I have found that most monster movie kids like me have some diverse yet similar tastes in other films and personal collecting. Most enjoy classic comedies from legends like the Marx Brothers or Laurel and Hardy. Many also find collecting albums to be an enjoyable past time. For me, both of these additional habits give me great joy. Groucho Marx always makes me smile and finding a cool album in the bins at Half-Price Books is as good as finding gold. When you can accomplish both in the same act, it’s priceless.
In the late 60s, the Marx Brothers were having a resurgence in their popularity. Most of their films were being broadcast on television and the college-age crowd couldn’t get enough of flicks like Horse Feathers or Duck Soup. Sadly, Chico and Harpo never really got a chance to see this as Chico had died in 1961 with Harpo followed soon after in 1964. Zeppo and Gummo had long left the act decades earlier but Groucho was still alive and ready to take the stage again.
By the early 70s, Groucho was done with Hollywood but through his friendship with talk-show host Dick Cavett and companion Erin Fleming, he was convinced to do several performances of a one-man show with Groucho mostly recollecting stories and anecdotes interspersed with an occasional tune such as Timbuctoo or Lydia, The Tattooed Lady, accompanied by Marvin Hamilisch no less.
Dick Cavett was on hand to introduce Groucho when the most famous of these shows was recorded at Carnegie Hall in New York on May 6, 1972. His voice had been weakened with age (he was 82 at the time) and he would sometimes forget a line or two of a song. But the wit was still there, he was still the one and only Groucho. Thankfully, this was preserved for the ages courtesy of a two-record set released by A&M Records entitled An Evening with Groucho.
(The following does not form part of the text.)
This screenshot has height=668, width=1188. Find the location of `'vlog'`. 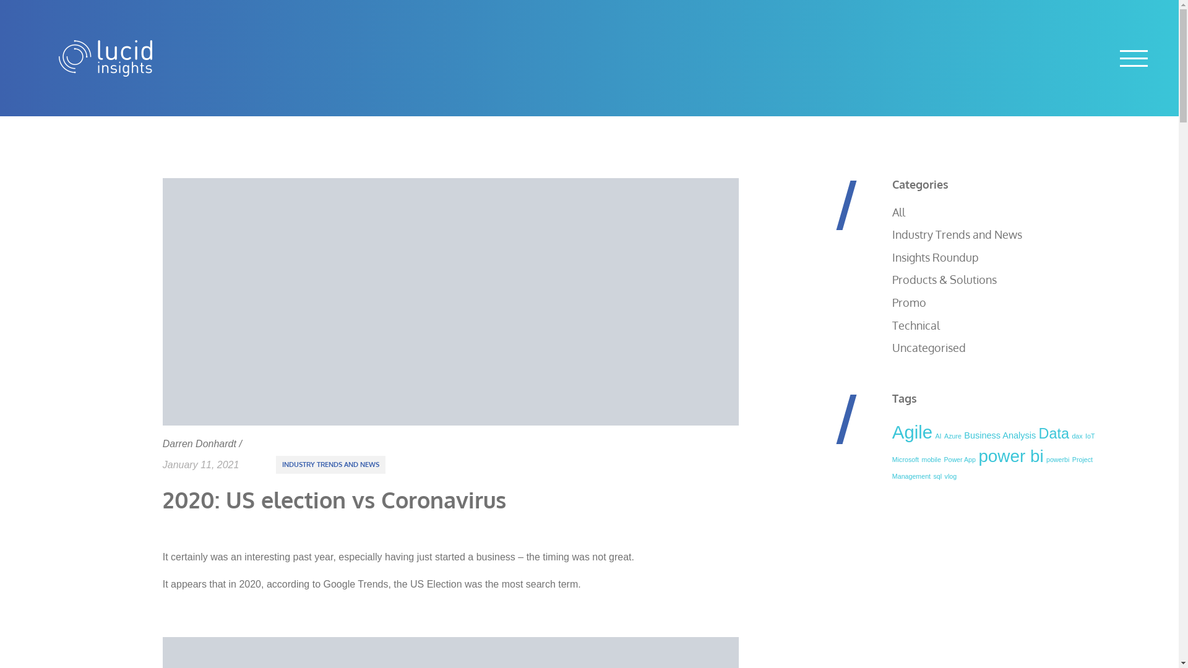

'vlog' is located at coordinates (950, 476).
Unfortunately, this has never been released officially on CD, so being able to listen to this show has been a challenge for collectors. Perhaps, this is another reason to once again start collecting albums. So many great recordings have never been released on CD and deserve to be heard by future generations.
The album credits two other performances as Groucho also visited the C.Y. Stephens Auditorium at Iowa State University in Ames, Iowa sometime in 1972 as well as the Masonic Auditorium in San Francisco on August 11. It’s hard to tell what parts of the album are from which recording but it doesn’t really matter. It’s Groucho and that’s all you need to know. He had a few awards and accolades left in the forthcoming years before his death in 1977 at the age of 87 but this was one of the bright spots in the twilight years of his career.
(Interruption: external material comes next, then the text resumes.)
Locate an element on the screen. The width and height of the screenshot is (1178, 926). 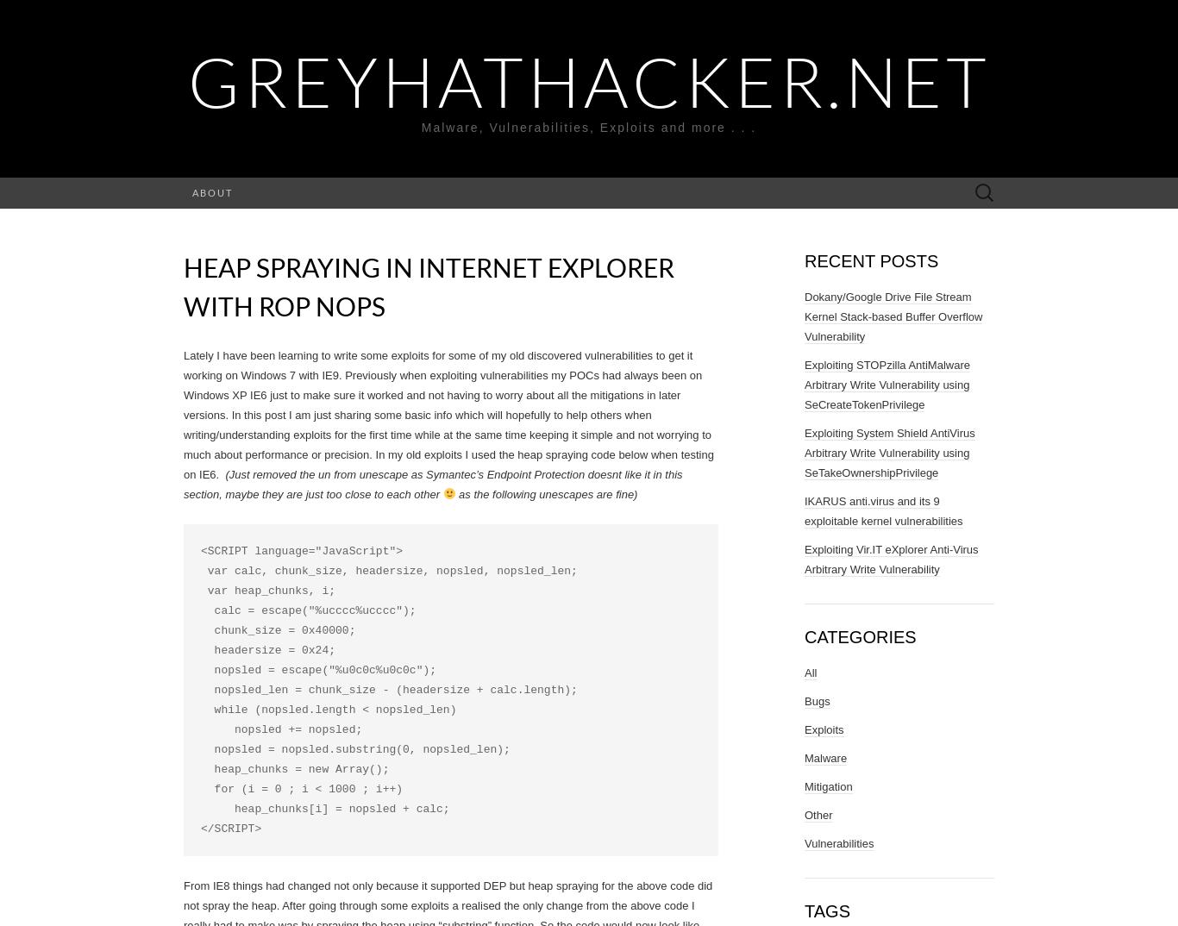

An Evening with Groucho is a perfect example of why albums are so much better than CDs and MP3 audio recordings. It folds out and features a plethora of pictures and quotes from such legends as Charlie Chaplin, George Burns and Jack Benny. You can never get that with an MP3. From a collector’s perspective, albums were the pinnacle of audio collecting, another reason for their renaissance in the 21st century.
If you aren’t as lucky as I to have this in your collection, the recording is out there at archive.org and is well worth the listen. After being aware of this performance for so many years, it was an absolute pleasure listening to it on this sunny and cool Sunday morning. Sometimes, a monster movie kid just needs to smile and Groucho always does the job.